Directions: Stop at the line containing "Home (712, 91)": every line of the listing from the first up to that one must be set down exactly.

Supplied records:

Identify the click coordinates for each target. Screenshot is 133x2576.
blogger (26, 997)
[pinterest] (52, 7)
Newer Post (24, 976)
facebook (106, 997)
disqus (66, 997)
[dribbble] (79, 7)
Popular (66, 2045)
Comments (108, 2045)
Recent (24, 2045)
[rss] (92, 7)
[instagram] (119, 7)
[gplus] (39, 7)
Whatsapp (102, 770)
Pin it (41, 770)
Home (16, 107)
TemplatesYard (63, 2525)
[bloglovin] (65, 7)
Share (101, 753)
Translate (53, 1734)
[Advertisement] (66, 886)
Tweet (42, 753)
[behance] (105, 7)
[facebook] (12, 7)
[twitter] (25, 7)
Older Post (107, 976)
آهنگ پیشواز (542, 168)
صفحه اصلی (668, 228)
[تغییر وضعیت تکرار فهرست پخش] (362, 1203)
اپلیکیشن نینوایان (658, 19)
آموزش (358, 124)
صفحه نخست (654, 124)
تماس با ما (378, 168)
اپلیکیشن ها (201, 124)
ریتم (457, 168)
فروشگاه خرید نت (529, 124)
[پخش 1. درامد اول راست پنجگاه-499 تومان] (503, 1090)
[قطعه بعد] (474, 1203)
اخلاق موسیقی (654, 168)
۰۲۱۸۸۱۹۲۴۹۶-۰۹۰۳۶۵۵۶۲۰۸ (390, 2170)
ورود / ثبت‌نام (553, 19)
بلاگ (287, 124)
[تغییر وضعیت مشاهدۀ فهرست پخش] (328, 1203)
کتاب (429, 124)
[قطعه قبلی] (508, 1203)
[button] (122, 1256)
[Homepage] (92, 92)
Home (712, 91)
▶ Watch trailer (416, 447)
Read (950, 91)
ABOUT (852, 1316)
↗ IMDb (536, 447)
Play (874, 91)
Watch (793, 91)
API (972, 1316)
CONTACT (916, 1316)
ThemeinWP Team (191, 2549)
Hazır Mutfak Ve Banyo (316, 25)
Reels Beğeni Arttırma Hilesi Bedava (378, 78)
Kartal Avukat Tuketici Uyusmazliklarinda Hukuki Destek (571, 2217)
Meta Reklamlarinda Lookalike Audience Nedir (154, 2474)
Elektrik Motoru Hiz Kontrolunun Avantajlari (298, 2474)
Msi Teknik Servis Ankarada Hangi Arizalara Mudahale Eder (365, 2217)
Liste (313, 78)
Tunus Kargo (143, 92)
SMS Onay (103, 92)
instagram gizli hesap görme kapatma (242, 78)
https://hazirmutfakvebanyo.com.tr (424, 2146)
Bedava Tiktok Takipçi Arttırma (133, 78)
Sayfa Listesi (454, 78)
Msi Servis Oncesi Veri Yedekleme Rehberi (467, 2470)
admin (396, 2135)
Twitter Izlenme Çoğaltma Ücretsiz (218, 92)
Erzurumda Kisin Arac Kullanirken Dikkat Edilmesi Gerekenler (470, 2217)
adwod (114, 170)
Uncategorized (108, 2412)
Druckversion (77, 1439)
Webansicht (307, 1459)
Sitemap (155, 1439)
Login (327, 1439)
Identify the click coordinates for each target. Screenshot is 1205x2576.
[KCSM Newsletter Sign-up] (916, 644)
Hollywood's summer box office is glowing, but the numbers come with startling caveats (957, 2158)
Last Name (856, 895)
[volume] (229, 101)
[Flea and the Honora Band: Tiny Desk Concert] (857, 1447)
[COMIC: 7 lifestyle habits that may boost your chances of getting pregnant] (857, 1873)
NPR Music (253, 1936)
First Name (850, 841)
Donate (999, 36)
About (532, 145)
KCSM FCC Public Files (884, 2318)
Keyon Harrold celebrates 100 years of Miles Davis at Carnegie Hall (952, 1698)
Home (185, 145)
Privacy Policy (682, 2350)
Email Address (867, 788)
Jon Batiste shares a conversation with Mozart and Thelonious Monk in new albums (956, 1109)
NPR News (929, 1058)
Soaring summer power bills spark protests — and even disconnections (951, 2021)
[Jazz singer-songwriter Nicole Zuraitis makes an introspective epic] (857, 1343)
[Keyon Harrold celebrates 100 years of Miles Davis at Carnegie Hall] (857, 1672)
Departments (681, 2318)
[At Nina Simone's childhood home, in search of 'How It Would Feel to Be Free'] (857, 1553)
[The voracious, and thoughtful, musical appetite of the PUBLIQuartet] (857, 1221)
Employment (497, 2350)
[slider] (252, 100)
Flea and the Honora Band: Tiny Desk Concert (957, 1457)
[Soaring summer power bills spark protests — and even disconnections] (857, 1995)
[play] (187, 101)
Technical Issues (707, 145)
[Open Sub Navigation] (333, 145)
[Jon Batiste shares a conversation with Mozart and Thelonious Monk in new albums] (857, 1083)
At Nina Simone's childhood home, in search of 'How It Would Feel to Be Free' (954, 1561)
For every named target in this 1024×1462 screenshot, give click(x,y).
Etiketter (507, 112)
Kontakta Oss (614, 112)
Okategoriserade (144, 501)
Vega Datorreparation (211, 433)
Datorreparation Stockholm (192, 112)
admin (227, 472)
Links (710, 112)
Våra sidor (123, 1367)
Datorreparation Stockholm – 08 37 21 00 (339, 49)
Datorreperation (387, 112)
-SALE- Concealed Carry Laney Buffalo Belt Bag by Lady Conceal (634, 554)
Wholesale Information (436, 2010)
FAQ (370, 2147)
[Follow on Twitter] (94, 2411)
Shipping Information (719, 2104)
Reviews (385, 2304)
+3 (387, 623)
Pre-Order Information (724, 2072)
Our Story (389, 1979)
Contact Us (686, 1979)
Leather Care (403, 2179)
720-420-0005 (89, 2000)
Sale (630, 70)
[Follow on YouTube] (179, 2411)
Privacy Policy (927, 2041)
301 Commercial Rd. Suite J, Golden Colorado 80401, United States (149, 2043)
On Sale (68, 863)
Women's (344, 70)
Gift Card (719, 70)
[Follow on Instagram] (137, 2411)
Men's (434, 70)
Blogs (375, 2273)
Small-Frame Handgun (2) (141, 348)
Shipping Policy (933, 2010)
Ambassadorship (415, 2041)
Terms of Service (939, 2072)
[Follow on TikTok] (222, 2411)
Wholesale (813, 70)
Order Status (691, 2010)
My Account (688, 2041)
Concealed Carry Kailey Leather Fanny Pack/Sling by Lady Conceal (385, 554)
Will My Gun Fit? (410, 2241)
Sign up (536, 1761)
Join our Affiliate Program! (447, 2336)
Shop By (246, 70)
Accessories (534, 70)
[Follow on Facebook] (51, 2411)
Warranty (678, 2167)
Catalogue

Response to this exercise:
Identify the click coordinates for each target. Screenshot is 133x2576.
blogger (26, 997)
[pinterest] (52, 7)
Newer Post (24, 976)
facebook (106, 997)
disqus (66, 997)
[dribbble] (79, 7)
Popular (66, 2045)
Comments (108, 2045)
Recent (24, 2045)
[rss] (92, 7)
[instagram] (119, 7)
[gplus] (39, 7)
Whatsapp (102, 770)
Pin it (41, 770)
Home (16, 107)
TemplatesYard (63, 2525)
[bloglovin] (65, 7)
Share (101, 753)
Translate (53, 1734)
[Advertisement] (66, 886)
Tweet (42, 753)
[behance] (105, 7)
[facebook] (12, 7)
[twitter] (25, 7)
Older Post (107, 976)
آهنگ پیشواز (542, 168)
صفحه اصلی (668, 228)
[تغییر وضعیت تکرار فهرست پخش] (362, 1203)
اپلیکیشن نینوایان (658, 19)
آموزش (358, 124)
صفحه نخست (654, 124)
تماس با ما (378, 168)
اپلیکیشن ها (201, 124)
ریتم (457, 168)
فروشگاه خرید نت (529, 124)
[پخش 1. درامد اول راست پنجگاه-499 تومان] (503, 1090)
[قطعه بعد] (474, 1203)
اخلاق موسیقی (654, 168)
۰۲۱۸۸۱۹۲۴۹۶-۰۹۰۳۶۵۵۶۲۰۸ (390, 2170)
ورود / ثبت‌نام (553, 19)
بلاگ (287, 124)
[تغییر وضعیت مشاهدۀ فهرست پخش] (328, 1203)
کتاب (429, 124)
[قطعه قبلی] (508, 1203)
[button] (122, 1256)
[Homepage] (92, 92)
Home (712, 91)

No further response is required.